En sert ve soğuk görünen insanlar, aslında en kırılgan insanlardır. İçlerindeki yumuşak özü, sert bir kabukla koruma isteğidir o sertlik.

*

Küçük problemlere takılmayı önleyen, büyük ideallerdir. Önemli bir amaçla bir yere gidiyorsanız, ne omuzunuza çarpanlar, ne de size ters ters bakanlar, umurunuzda bile olmaz.

*

Birilerini çekiştirip "Filanca neden böyle yapıyor, anlamıyorum." diyen kişiye, "Haklısın, anlamıyorsun." derseniz, belki biraz ayıp olur ama doğru bir geri-bildirim yapmış olursunuz.

*

Kendilerini, hayallerine kıyasla yetersiz gören kişiler, o yüksek konumda görünebilmek için, kibir, gurur ve övünme gibi tavırlara başvururlar. Yani en kibirli görünen, kendini en yetersiz hissedendir. Kızmak değil acımak lazım.

*

Sorunlarını başkalarına fatura etmek, görünürde kolay ama aslında çözümsüz bir yoldur. "Başkaları değişmezse, ben düzelmem" demektir bu. Zaten bizim görevimiz sadece kendi hatalarımızı düzeltmektir, başkalarını suçlamak değil. 

*

Kolay görünen insan, en zor insandır. Rahat paylaşıyor, kolay anlatıyor sanırsınız ama, istediğini anlatır, istemediği şeyleri de saklar. Onu tanıdığınızı zanneder ama yanılırsınız.

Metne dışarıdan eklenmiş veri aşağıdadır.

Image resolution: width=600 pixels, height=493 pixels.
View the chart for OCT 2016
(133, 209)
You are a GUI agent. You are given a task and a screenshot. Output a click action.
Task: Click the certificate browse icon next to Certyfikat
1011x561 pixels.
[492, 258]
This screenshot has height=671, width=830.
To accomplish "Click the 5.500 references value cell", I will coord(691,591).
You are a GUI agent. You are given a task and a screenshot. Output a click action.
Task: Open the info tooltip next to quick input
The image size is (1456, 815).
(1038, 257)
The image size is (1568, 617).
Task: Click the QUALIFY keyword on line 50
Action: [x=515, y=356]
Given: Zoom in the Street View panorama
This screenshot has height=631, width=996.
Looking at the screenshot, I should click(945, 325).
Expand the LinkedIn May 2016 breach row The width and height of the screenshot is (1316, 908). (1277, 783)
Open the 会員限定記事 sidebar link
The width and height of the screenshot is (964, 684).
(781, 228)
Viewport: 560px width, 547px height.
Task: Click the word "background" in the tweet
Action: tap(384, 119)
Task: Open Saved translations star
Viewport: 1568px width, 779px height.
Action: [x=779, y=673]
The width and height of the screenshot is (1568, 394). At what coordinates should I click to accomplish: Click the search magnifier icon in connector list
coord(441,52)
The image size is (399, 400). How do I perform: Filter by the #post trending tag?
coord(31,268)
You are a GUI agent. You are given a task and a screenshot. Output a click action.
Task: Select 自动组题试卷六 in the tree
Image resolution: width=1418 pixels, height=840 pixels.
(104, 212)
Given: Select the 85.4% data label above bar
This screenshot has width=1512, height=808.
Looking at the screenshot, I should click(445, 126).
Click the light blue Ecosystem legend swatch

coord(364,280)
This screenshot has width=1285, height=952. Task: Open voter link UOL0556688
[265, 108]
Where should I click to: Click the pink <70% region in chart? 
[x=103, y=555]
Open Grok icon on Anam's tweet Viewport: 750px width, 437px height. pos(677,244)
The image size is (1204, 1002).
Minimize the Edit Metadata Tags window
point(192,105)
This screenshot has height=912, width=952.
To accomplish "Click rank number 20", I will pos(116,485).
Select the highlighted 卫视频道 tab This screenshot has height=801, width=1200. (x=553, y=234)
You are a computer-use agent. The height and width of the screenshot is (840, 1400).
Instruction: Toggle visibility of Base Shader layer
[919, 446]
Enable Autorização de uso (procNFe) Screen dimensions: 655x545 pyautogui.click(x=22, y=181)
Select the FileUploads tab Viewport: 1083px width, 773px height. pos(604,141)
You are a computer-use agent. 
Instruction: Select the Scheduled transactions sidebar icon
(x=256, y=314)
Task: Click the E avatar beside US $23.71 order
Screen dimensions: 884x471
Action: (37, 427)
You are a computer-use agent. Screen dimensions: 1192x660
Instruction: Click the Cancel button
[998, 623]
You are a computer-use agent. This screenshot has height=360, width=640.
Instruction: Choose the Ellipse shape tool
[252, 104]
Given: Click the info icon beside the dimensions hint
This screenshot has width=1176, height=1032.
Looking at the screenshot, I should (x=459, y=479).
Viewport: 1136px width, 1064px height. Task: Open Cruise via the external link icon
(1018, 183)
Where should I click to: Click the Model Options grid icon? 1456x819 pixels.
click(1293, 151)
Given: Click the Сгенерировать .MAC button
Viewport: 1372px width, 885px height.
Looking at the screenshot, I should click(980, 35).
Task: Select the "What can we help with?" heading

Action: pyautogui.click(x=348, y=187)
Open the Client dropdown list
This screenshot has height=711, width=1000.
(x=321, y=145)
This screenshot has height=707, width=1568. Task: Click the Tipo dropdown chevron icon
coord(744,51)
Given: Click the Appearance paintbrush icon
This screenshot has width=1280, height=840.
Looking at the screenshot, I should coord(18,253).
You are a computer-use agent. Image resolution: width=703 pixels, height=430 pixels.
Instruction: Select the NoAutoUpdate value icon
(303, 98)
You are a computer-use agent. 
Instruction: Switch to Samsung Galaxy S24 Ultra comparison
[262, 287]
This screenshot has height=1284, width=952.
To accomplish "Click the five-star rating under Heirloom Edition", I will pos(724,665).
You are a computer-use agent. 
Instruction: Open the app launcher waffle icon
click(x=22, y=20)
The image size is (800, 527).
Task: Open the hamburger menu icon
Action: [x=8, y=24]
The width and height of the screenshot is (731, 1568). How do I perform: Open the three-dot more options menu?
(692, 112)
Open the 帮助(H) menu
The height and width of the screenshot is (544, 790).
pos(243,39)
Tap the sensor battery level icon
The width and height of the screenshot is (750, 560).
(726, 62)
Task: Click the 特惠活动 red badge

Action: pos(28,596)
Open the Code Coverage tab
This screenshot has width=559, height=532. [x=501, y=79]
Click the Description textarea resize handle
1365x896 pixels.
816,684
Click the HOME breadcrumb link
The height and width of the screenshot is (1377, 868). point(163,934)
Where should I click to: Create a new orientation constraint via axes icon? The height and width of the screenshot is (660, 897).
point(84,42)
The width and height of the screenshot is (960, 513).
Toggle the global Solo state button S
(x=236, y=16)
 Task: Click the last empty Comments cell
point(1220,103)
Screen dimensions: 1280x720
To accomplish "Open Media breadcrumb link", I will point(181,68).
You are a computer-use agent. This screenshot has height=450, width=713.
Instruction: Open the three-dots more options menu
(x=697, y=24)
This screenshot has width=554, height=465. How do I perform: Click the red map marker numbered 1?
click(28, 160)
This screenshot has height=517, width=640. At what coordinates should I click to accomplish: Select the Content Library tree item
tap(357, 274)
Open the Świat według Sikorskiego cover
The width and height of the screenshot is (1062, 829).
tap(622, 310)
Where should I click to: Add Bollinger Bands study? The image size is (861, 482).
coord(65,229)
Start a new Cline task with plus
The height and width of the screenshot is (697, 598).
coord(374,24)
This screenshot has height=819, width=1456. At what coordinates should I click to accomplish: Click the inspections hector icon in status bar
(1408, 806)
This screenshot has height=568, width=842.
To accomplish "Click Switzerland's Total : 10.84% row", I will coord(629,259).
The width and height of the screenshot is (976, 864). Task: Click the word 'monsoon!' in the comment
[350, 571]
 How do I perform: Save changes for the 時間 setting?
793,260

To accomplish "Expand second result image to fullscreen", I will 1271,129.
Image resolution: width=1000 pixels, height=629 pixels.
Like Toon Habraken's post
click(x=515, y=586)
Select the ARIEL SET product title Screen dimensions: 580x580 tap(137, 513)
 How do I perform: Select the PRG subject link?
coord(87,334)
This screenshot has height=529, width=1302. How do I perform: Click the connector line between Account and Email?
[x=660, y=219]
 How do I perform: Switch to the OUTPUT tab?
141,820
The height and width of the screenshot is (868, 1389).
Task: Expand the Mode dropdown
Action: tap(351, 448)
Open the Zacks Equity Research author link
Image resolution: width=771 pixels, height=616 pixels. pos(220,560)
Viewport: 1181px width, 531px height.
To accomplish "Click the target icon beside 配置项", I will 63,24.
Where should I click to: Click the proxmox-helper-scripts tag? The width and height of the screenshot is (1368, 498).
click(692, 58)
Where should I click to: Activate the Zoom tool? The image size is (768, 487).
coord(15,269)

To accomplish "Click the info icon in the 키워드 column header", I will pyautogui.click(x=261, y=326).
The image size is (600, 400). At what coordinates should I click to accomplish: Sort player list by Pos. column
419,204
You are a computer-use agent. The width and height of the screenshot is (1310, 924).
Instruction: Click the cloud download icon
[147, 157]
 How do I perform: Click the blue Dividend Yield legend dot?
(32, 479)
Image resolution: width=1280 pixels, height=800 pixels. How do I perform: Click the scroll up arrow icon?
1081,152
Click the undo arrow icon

Kalabalık bir caddede yürürken, sanki herkes sizin üzerinize geliyormuş gibi hissedebilirsiniz. Ama unutmayın ki o insanların da hepsi sizin hissettiğiniz gibi hissediyorlar.

*

Öfkeyi yutmak lazım, evet. Ama yutulan şey eğer hazmedilmezse, bir süre sonra mutlaka kusarak çıkarılır. Bunu da unutmamak lazım.

*

"Ağaca dayanma kurur, insana dayanma ölür." demişler. Sizin mutluluğunuz bir başkasına bağlı ise, bu kez de onu kaybetme korkusu ile acı çekersiniz.

*

'İnsanların aklı pazara çıkmış, herkes kendi aklını beğenip almış.' Oysa bugünkü sorunlarımız o pek beğendiğimiz aklımızın sonucudur. Eğer farklı bir hayata başlamak istiyorsak, başka insanlardan ya da kitaplardan yeni bakış açıları öğrenmek zorundayız.

*

Arada bir, sevdiklerinizin öldüğünü hayal edin. Eğer onları kaybetmenin acısına dayanamayacak durumda olduğunuzu görürseniz, ölüm gerçeğiyle yeterince yüzleşmemiş, ölüme karşı bir teselli bulmamışsınız demektir.

*

Sağlığın tek kelime ile tarifi yapılsa, cevap 'denge' olurdu. Mesela kan şekeri düşükse de kötüdür, yüksekse de. Tansiyon da öyle. Marifet, orta noktayı bulabilmektir, olabildiğince.

*

Fikirlerinizi değiştirmekten çekinmeyin. Zira onların kölesi değil sahibisiniz. Zaten fikirlerini bile değiştiremeyenler, hiçbir şeyi değiştiremezler.